Start of Provided data
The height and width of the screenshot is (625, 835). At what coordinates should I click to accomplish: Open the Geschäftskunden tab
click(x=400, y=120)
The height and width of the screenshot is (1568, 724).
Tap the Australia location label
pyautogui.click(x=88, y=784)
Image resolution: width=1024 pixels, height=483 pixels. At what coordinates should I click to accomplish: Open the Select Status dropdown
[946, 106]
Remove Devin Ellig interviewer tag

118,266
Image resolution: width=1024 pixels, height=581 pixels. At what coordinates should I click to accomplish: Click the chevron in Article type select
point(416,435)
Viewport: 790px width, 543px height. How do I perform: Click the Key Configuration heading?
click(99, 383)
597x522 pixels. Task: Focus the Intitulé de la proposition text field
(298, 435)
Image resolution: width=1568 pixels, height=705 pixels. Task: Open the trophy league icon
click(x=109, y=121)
End of Provided data
Exercise
With the line that contains "Image resolution: width=1568" as the first and the final line of the data as the last, repeat every line in that span exactly.

Answer to the problem
Image resolution: width=1568 pixels, height=705 pixels. Task: Open the trophy league icon
click(x=109, y=121)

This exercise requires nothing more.